Stored data

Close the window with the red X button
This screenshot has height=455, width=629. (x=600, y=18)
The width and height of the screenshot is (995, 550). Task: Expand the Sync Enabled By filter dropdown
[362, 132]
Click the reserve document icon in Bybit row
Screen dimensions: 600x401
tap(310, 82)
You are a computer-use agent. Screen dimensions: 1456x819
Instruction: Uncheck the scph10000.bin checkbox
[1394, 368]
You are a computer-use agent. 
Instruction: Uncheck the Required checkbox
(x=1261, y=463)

...

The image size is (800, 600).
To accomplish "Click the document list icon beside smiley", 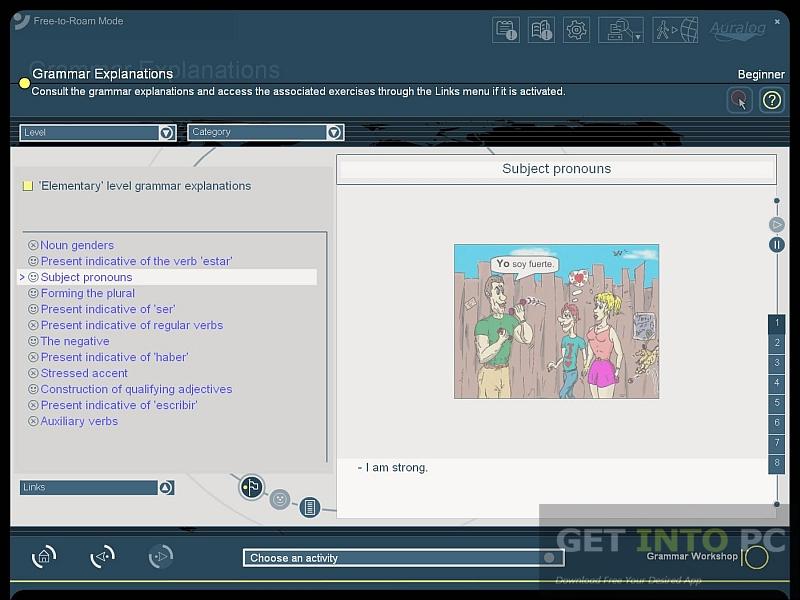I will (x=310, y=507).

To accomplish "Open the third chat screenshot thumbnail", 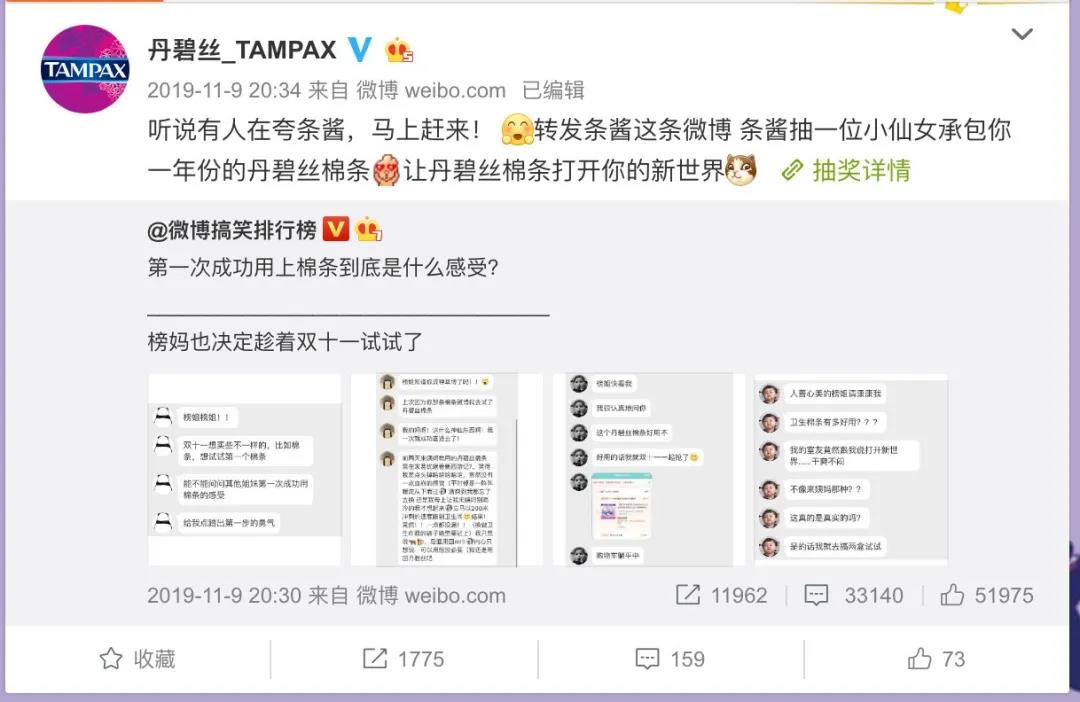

Problem description
What lines in the listing include the string "agent"? Copy them out.

Solution to this task
You are a computer-use agent. Screen dimensions: 1456x819
You are a computer-use agent. 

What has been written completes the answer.